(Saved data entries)

----------

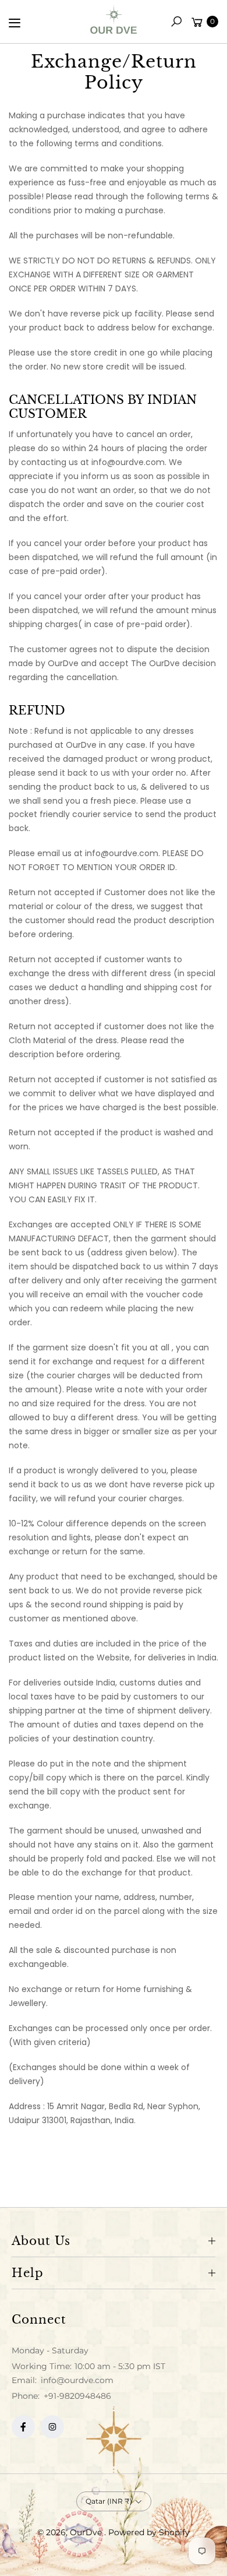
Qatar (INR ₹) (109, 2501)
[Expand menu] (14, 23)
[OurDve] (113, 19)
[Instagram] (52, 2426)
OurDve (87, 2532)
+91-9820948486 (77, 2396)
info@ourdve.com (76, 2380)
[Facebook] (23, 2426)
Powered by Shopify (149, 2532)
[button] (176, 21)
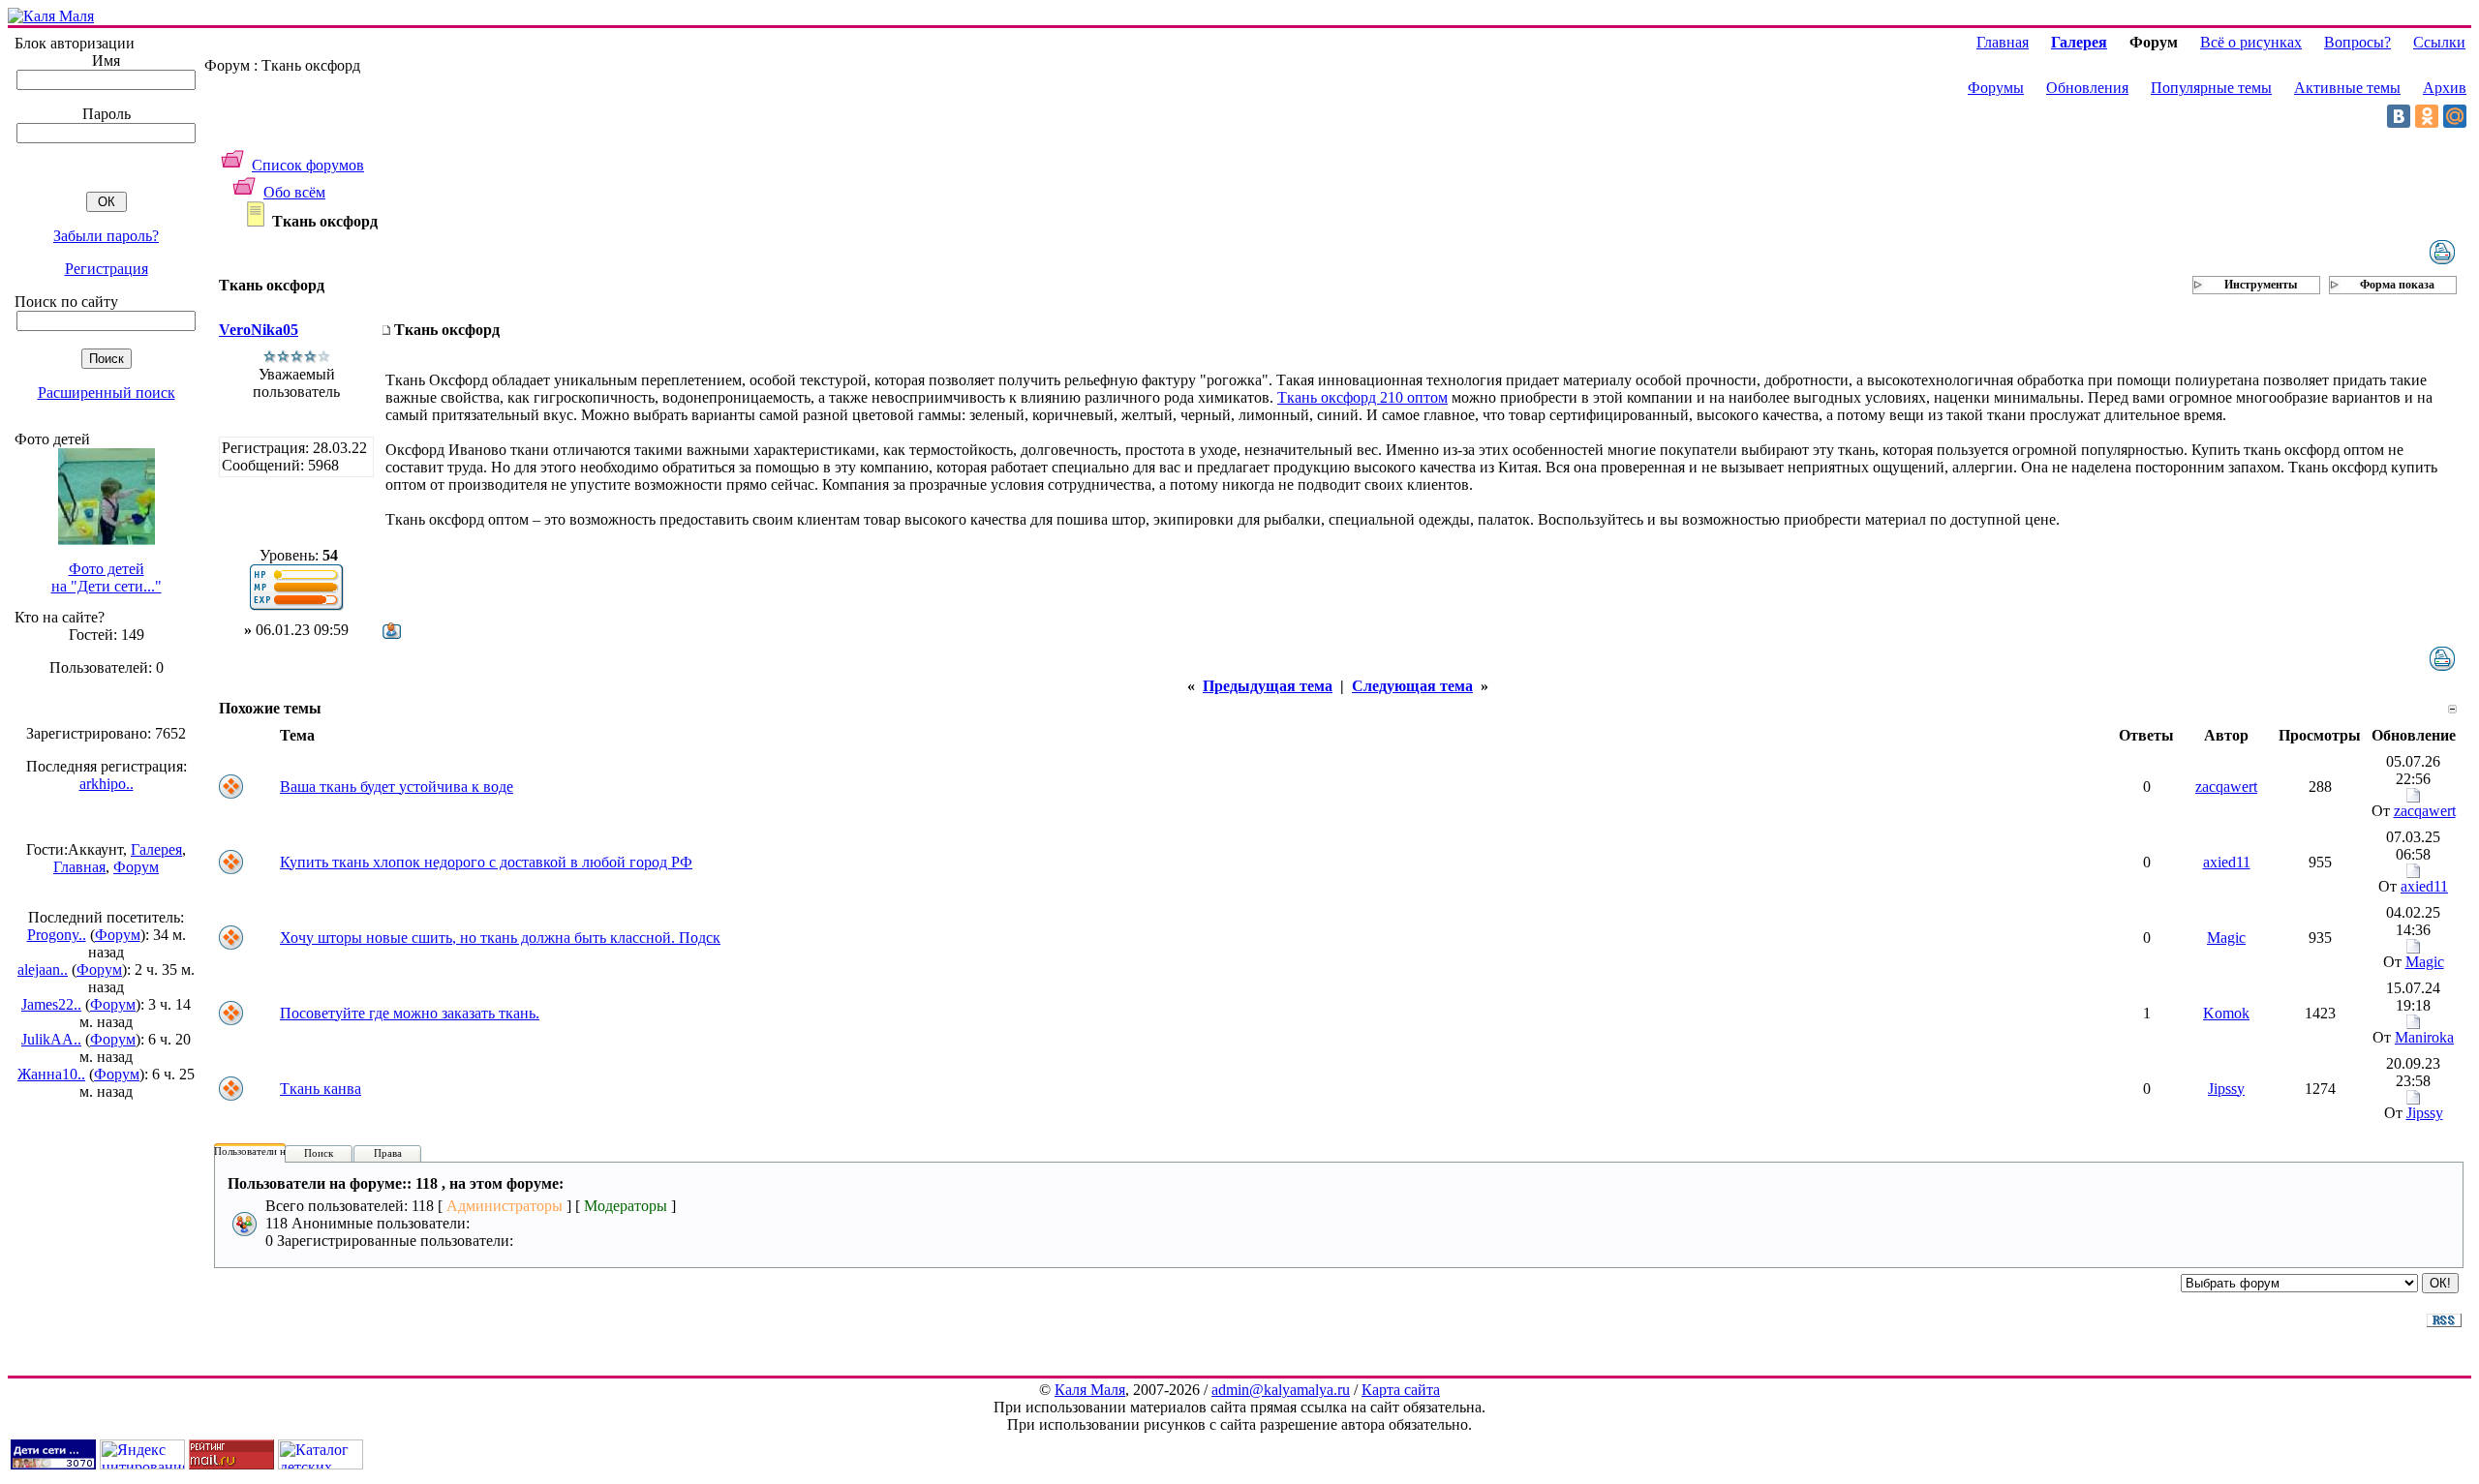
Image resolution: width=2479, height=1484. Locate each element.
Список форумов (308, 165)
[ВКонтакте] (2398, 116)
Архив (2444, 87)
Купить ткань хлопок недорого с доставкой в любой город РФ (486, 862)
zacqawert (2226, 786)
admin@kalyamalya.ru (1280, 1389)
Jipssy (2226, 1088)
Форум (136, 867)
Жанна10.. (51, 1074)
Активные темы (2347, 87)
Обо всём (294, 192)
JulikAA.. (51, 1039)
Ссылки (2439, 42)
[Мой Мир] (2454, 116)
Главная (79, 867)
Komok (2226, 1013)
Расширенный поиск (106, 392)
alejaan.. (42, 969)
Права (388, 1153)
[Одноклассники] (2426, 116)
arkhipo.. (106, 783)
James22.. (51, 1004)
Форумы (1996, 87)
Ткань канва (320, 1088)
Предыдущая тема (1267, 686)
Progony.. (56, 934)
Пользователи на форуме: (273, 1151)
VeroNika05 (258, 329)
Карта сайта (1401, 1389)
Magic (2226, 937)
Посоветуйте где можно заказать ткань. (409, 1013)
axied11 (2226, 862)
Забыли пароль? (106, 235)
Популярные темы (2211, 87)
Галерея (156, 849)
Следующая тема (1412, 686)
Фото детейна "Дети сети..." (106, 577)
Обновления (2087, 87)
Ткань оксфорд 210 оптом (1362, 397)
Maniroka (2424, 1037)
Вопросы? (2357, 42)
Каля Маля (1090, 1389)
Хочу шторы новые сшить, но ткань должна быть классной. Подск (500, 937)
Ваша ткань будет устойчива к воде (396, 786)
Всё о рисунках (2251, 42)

----------

**TASK DESCRIPTION:**
Please transcribe only the lines in the records above running from the line that has "James22.. (51, 1004)" through the line that has "Хочу шторы новые", both included, exactly as they appear.

**SOLUTION:**
James22.. (51, 1004)
Форумы (1996, 87)
Ткань канва (320, 1088)
Предыдущая тема (1267, 686)
Progony.. (56, 934)
Пользователи на форуме: (273, 1151)
VeroNika05 (258, 329)
Карта сайта (1401, 1389)
Magic (2226, 937)
Посоветуйте где можно заказать ткань. (409, 1013)
axied11 (2226, 862)
Забыли пароль? (106, 235)
Популярные темы (2211, 87)
Галерея (156, 849)
Следующая тема (1412, 686)
Фото детейна "Дети сети..." (106, 577)
Обновления (2087, 87)
Ткань оксфорд 210 оптом (1362, 397)
Maniroka (2424, 1037)
Вопросы? (2357, 42)
Каля Маля (1090, 1389)
Хочу шторы новые сшить, но ткань должна быть классной. Подск (500, 937)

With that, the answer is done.